‘Mistress And Maid’ is the fourth song on Off The Ground, Paul McCartney’s ninth solo studio album.

It is one of two songs on the album co-written by McCartney and Elvis Costello, the other being ‘The Lovers That Never Were’.

That one’s a little complicated. Paul and Carl Davis took tapes of my guitar and Robbie’s guitar and wrote horn arrangements around the lines we were playing – and it really works because it’s a matter of embellishing what’s already there.
Hamish Stuart
New World Tour programme

According to the winter 1995 issue of McCartney’s Club Sandwich magazine, the song was inspired by Vermeer’s painting Mistress And Maid (c. 1667).
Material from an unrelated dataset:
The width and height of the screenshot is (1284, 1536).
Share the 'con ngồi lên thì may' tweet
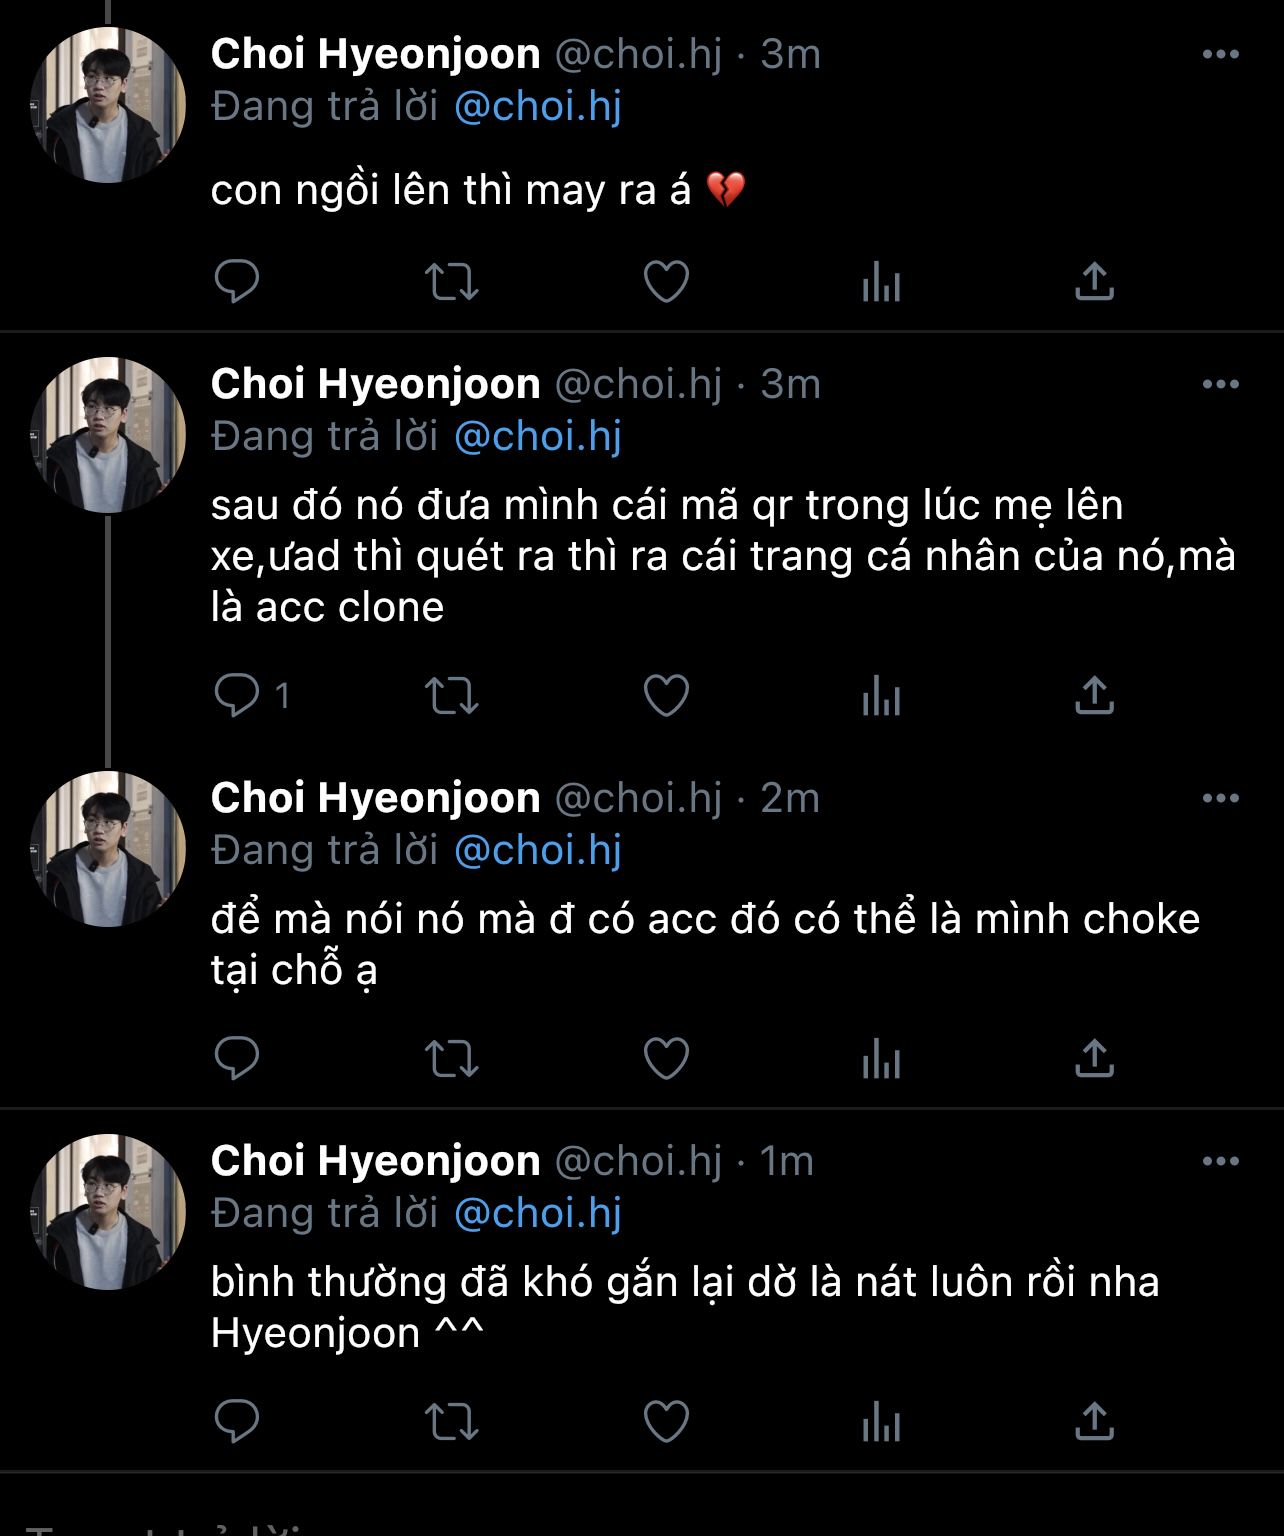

A brass, woodwind, and strings arrangement was written by Carl Davis, with whom McCartney had collaborated on 1991’s Liverpool Oratorio.

The fifteen session musicians were recorded during an overdub session at the Hit Factory on London’s Whitfield Street.

This was really reversing our relationship, because Paul had a very clear idea of what he wanted, the song was already written and recorded. For me, it was simply a job. He said to me, ‘I would like to have this brass ensemble and I’ll tell you exactly what I want it to be’. He came not to me as a composer.

McCartney only performed ‘Mistress And Maid’ once in public. On 23 March 1995 he and Costello played a 14-song set together at the Royal Academy of Music in London.